The system also provides multiple payment options, with support for all the most common online payment methods (including the ever growing PayPal) as well as support for traditional COD, checks, and money orders.

Shop administrators will love osCommerce as it integrates order and inventory tracking. You can set inventory levels and tie alerts to your inventory count. When a certain level is reached, the system can notify you of the need to re-order and when inventory is exhausted (or expires), it can pull the item offline automatically.

When an order is placed, the system will notify you and will automatically produce invoices and shipping lists. Using the reporting function, you can track order status, order histories, most popular items, and most valuable customers.

The osCommerce system is fairly mature. It originally debuted in March 2000 and is now on version 2.2. The osCommerce website claims that more than 1300 shops are running the system worldwide.

The widespread adoption has lead to a significant development community forming. Participation levels are high in the Support Forums and the documentation (via an osCommerce Wiki) is pretty good. There are available many user contributions that extend the functionality in a variety of ways.

osCommerce is based on PHP and uses mySQL for the database functions. It can run on Linux, Unix, or Windows. The setup is very straightforward and takes little time. There are no specialized or arcane hosting requirements (though of course you will want SSL support).

What are the downsides? Well, first of all, customizing the appearance of osCommerce is a challenge.  A review of the sites using the system finds many run it straight out of the box with minimal customization.

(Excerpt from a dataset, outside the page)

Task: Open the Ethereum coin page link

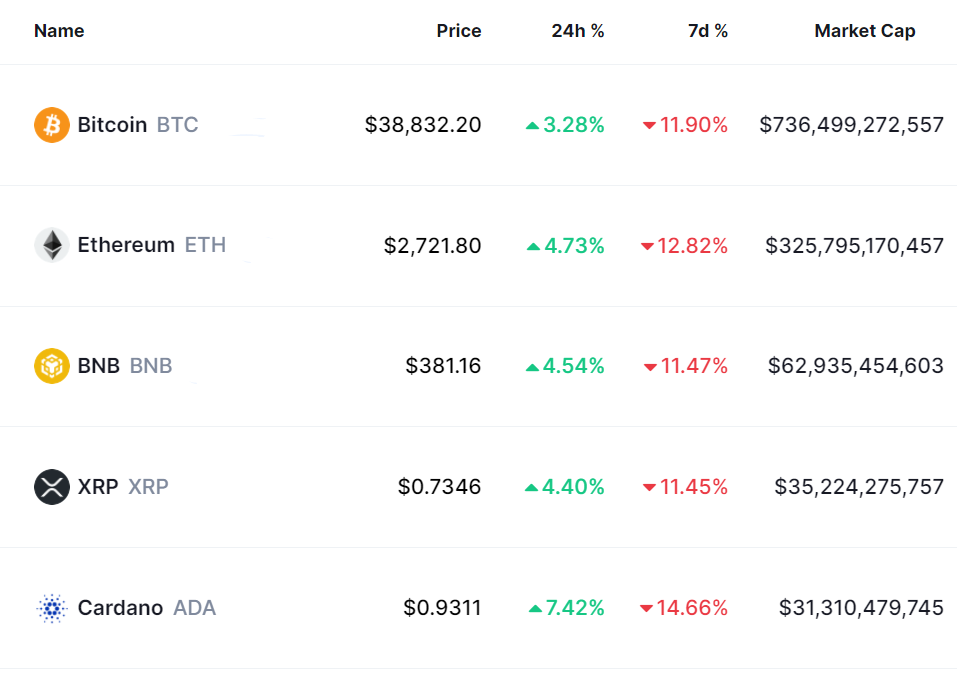Action: pyautogui.click(x=126, y=245)
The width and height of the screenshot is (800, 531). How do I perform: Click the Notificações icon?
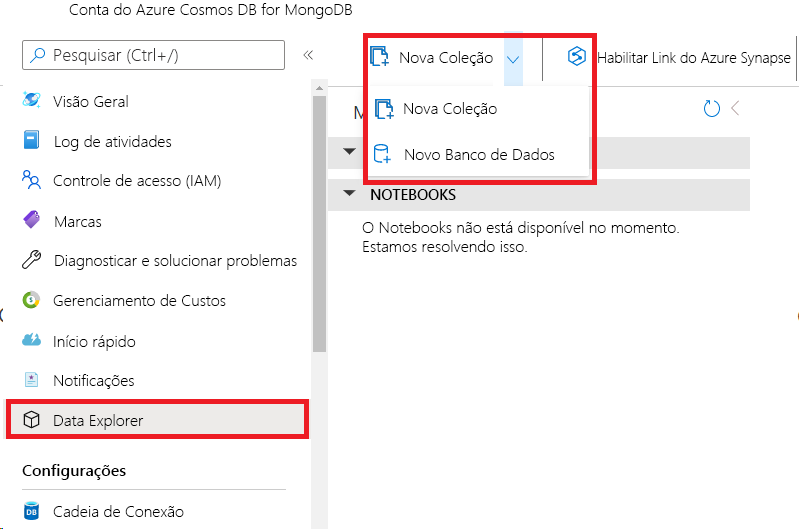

It is fine that way, but if you want to heavily modify the look and feel to meet your requirements you will need someone skilled in PHP. (By way of reference, it is much more difficult to modify than Mambo.)

Second, it is not a Content Management System. If your site has a number of pure content pages, you will need to deal with them separately.  The osCommerce system is only intended to run your catalog and as such supports only basic content pages, like a Terms & Conditions page, a privacy Policy, or a Shipping Information section.